AIM OF THE EXERCISE: The records are to be restated in their entirety, word for word.

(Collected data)
Segment Open

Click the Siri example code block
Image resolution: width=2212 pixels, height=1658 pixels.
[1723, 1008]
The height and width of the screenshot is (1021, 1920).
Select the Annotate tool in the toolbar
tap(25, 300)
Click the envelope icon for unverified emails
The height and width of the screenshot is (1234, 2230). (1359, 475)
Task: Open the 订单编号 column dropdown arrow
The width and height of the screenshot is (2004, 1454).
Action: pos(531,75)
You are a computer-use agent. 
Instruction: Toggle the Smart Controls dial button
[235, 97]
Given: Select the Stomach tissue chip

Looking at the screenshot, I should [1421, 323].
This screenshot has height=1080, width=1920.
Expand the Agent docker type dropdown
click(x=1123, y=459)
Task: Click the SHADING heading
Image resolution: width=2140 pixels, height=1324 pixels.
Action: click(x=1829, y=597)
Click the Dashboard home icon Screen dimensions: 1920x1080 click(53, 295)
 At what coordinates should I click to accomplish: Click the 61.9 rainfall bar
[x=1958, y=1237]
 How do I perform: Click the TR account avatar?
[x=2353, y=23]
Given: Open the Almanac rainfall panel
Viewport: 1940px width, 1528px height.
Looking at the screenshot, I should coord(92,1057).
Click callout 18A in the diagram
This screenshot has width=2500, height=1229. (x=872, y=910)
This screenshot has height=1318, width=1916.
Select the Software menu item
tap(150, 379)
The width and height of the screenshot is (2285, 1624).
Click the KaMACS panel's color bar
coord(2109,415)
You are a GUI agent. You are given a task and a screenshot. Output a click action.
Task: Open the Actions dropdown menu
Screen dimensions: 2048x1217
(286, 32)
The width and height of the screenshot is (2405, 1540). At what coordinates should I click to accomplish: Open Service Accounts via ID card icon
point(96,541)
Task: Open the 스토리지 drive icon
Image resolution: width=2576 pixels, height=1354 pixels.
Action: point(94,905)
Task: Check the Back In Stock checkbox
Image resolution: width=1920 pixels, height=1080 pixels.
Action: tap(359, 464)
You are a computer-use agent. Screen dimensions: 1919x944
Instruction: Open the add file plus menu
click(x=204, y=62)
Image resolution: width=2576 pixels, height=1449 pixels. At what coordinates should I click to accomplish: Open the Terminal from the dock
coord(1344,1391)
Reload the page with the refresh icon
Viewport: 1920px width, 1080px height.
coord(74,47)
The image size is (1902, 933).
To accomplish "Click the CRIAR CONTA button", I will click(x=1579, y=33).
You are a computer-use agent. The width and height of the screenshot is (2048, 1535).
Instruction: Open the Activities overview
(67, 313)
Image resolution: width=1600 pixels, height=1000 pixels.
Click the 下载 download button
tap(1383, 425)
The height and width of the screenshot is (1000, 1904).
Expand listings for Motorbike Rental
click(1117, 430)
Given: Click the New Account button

Segment Closed

REPLY TO THE TASK:
Click the Siri example code block
Image resolution: width=2212 pixels, height=1658 pixels.
[1723, 1008]
The height and width of the screenshot is (1021, 1920).
Select the Annotate tool in the toolbar
tap(25, 300)
Click the envelope icon for unverified emails
The height and width of the screenshot is (1234, 2230). (1359, 475)
Task: Open the 订单编号 column dropdown arrow
The width and height of the screenshot is (2004, 1454).
Action: pos(531,75)
You are a computer-use agent. 
Instruction: Toggle the Smart Controls dial button
[235, 97]
Given: Select the Stomach tissue chip

Looking at the screenshot, I should [1421, 323].
This screenshot has height=1080, width=1920.
Expand the Agent docker type dropdown
click(x=1123, y=459)
Task: Click the SHADING heading
Image resolution: width=2140 pixels, height=1324 pixels.
Action: click(x=1829, y=597)
Click the Dashboard home icon Screen dimensions: 1920x1080 click(53, 295)
 At what coordinates should I click to accomplish: Click the 61.9 rainfall bar
[x=1958, y=1237]
 How do I perform: Click the TR account avatar?
[x=2353, y=23]
Given: Open the Almanac rainfall panel
Viewport: 1940px width, 1528px height.
Looking at the screenshot, I should coord(92,1057).
Click callout 18A in the diagram
This screenshot has width=2500, height=1229. (x=872, y=910)
This screenshot has height=1318, width=1916.
Select the Software menu item
tap(150, 379)
The width and height of the screenshot is (2285, 1624).
Click the KaMACS panel's color bar
coord(2109,415)
You are a GUI agent. You are given a task and a screenshot. Output a click action.
Task: Open the Actions dropdown menu
Screen dimensions: 2048x1217
(286, 32)
The width and height of the screenshot is (2405, 1540). At what coordinates should I click to accomplish: Open Service Accounts via ID card icon
point(96,541)
Task: Open the 스토리지 drive icon
Image resolution: width=2576 pixels, height=1354 pixels.
Action: point(94,905)
Task: Check the Back In Stock checkbox
Image resolution: width=1920 pixels, height=1080 pixels.
Action: tap(359, 464)
You are a computer-use agent. Screen dimensions: 1919x944
Instruction: Open the add file plus menu
click(x=204, y=62)
Image resolution: width=2576 pixels, height=1449 pixels. At what coordinates should I click to accomplish: Open the Terminal from the dock
coord(1344,1391)
Reload the page with the refresh icon
Viewport: 1920px width, 1080px height.
coord(74,47)
The image size is (1902, 933).
To accomplish "Click the CRIAR CONTA button", I will click(x=1579, y=33).
You are a computer-use agent. The width and height of the screenshot is (2048, 1535).
Instruction: Open the Activities overview
(67, 313)
Image resolution: width=1600 pixels, height=1000 pixels.
Click the 下载 download button
tap(1383, 425)
The height and width of the screenshot is (1000, 1904).
Expand listings for Motorbike Rental
click(1117, 430)
Given: Click the New Account button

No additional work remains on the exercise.